A festa da carne de sol era famosa também pela corrida de jegues e pelos torneios de vôlei de açude, dois esportes que, se dependessem de Picuí, teriam se tornado olímpicos muito antes do esqueite. Ano a ano, centenas de pessoas se reuniam nas ruas de paralelepípedo e no parapeito da ponte, logo na entrada da cidade, para ver os jumentos montados disputando e os atletas da bola ralando os joelhos na terra batida de um açude seco, já que não chove muito na cidade, e o máximo que se podia fazer era molhar a areia com a água dos caminhões-pipa que a prefeitura disponibilizava.

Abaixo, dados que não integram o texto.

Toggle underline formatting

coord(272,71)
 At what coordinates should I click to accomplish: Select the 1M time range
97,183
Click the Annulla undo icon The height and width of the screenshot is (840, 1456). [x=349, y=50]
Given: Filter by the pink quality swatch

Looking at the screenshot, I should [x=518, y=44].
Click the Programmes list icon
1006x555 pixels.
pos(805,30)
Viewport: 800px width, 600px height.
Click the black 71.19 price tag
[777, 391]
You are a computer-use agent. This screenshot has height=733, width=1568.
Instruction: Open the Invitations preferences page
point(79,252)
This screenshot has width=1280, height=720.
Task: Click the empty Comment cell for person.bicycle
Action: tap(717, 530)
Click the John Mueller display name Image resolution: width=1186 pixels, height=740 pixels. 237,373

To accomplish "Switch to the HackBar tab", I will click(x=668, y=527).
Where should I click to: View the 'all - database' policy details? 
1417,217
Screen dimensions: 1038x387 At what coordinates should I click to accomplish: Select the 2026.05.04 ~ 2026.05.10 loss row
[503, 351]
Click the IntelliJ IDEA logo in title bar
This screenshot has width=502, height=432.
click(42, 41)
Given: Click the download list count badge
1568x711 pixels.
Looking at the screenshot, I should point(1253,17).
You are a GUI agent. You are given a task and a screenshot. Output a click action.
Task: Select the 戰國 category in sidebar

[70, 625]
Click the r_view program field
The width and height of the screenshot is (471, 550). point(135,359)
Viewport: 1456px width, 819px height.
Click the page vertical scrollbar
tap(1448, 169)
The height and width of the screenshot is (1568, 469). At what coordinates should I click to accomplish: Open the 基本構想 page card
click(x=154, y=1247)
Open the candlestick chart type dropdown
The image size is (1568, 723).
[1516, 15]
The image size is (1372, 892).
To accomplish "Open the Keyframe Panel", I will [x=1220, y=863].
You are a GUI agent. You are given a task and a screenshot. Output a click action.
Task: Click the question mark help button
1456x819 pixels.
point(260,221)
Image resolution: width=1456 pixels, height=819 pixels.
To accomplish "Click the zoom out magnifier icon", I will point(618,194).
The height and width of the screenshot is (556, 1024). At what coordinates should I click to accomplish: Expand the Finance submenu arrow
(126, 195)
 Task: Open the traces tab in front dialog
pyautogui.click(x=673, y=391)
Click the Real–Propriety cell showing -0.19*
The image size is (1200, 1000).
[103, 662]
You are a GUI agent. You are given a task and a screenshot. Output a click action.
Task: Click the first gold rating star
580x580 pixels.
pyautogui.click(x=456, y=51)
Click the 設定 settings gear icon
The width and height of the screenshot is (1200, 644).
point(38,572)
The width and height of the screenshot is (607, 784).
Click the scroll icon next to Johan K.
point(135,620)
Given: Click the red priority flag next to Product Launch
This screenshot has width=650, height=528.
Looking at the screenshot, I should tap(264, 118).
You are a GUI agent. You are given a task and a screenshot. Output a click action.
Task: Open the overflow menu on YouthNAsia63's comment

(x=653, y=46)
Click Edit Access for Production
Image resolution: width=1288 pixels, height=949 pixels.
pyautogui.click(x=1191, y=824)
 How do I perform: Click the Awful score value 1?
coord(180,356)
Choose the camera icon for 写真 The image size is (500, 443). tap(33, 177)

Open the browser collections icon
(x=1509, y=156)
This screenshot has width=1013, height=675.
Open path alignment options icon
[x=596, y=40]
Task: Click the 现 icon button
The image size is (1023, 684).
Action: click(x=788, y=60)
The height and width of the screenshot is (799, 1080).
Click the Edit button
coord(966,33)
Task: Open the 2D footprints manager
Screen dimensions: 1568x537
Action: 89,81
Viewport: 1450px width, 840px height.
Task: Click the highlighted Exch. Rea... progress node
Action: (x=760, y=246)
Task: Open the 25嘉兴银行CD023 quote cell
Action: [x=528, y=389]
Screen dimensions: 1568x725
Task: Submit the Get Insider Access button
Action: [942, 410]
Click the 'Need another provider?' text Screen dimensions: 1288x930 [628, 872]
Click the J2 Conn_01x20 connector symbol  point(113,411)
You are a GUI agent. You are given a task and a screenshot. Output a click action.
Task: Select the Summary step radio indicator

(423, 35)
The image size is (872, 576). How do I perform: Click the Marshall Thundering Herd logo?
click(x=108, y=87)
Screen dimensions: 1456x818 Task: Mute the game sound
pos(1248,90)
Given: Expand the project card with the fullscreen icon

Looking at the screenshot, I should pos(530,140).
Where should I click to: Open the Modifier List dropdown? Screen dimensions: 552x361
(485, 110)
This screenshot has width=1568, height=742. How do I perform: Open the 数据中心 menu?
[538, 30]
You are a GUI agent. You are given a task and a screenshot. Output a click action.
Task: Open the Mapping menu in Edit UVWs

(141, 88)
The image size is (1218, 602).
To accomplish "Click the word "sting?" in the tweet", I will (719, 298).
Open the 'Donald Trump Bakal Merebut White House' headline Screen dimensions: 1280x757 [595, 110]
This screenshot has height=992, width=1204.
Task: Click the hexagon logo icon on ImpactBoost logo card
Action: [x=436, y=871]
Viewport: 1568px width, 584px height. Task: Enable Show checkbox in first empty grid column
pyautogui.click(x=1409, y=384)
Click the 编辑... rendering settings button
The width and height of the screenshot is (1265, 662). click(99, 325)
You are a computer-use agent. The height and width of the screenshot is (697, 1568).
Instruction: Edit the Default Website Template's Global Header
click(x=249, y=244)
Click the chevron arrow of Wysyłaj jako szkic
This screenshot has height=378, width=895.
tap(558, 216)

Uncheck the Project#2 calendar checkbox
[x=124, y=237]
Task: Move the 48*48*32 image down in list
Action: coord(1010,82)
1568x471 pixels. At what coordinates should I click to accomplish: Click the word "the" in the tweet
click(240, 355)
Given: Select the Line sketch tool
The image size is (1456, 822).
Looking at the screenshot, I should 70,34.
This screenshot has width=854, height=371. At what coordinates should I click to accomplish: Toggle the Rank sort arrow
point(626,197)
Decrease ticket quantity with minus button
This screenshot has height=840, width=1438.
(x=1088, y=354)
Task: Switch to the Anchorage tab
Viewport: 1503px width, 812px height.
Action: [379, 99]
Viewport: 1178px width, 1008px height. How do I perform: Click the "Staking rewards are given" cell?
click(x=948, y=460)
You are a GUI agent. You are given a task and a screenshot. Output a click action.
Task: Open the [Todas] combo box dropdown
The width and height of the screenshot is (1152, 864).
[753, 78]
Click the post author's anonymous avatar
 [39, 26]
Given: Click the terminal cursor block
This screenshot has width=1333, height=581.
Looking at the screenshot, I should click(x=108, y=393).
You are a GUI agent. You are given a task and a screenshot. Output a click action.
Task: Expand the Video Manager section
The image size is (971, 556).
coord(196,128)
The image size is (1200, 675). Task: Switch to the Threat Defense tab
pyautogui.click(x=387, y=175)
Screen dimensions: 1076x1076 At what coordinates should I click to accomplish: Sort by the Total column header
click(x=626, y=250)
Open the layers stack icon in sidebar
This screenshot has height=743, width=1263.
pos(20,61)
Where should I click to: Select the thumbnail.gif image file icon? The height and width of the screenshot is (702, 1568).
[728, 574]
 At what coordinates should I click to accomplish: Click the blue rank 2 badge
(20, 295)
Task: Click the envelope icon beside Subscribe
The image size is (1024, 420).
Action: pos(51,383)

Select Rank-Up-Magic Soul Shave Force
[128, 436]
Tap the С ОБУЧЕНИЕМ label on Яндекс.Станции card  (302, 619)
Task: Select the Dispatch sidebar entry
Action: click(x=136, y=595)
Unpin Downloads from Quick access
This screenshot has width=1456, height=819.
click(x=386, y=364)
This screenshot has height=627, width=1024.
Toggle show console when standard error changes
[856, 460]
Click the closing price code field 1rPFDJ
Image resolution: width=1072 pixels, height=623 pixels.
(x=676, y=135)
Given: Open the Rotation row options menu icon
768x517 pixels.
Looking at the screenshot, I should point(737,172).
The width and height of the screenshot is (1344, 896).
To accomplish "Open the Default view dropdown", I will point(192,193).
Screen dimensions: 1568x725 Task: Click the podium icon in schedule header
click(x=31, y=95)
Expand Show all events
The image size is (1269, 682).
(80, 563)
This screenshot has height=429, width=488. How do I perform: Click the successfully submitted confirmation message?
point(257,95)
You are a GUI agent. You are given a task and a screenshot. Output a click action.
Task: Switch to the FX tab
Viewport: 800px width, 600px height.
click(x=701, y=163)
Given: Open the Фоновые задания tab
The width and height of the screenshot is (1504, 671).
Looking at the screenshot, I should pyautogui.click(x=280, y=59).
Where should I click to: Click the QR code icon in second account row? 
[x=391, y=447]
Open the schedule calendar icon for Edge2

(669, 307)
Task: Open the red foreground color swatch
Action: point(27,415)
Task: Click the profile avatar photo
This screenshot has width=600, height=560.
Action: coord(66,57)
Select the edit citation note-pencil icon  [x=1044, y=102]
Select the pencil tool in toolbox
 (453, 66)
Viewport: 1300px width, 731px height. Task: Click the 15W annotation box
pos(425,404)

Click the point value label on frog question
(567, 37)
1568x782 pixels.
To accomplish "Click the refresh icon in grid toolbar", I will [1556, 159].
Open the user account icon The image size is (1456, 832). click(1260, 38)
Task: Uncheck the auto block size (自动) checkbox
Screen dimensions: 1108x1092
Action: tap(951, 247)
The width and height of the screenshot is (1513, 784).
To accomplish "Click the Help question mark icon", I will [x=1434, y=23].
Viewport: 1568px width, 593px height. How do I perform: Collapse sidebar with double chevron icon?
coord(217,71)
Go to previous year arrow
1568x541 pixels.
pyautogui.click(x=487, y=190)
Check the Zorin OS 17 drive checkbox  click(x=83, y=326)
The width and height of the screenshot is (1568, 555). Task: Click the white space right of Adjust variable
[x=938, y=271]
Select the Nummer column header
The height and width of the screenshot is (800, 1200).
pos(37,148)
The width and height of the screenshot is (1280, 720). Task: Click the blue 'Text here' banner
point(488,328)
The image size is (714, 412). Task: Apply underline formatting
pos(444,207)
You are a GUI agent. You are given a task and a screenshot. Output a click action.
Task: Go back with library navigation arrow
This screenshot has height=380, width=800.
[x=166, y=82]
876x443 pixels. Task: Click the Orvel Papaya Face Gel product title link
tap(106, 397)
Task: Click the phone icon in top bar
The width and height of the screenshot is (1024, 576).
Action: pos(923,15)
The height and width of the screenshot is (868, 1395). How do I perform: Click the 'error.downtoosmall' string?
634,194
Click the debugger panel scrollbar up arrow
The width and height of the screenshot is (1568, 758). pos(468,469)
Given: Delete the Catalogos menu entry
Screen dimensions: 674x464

Falando nisso, engana-se quem acha que a fama de Picuí se deve apenas à carne de sol. Picuí é também a terra do picolé caseiro, tema de outro festival que elevava os brios da população obcecada com outro recorde: o do maior picolé do mundo, um sorvete de quase três metros que chegava à cidade num caminhão frigorífico e tinha que ser erguido com um guindaste em meio ao povo, aglomerado na rua esperando a vez para chupar o sorvete direto do palito e levar enrolado na camisa algum pedaço daquele iceberg que começava a se derreter no meio da rua, se despedaçando e fazendo a turba se estapear em praça pública, lambendo os paralelepípedos e se misturando numa massa grudenta e colorida.

A Covid varreria Picuí do mapa, se existisse nessa época. Jamais teria havido essa Picuí em que nasci, e da qual não é difícil de me orgulhar justamente por render essas paródias, parte de um imaginário mítico povoado também por tragédias como a do cólera-morbo, que atingiu a região no passado e deu origem à fé em São Sebastião, o padroeiro que salvou a cidade. É dele a festa que se aproxima, agora em janeiro, que reúne os filhos desgarrados que sempre voltam à terra, esse espaço quase ficcional que corre no meu sangue e encharca as minhas páginas”.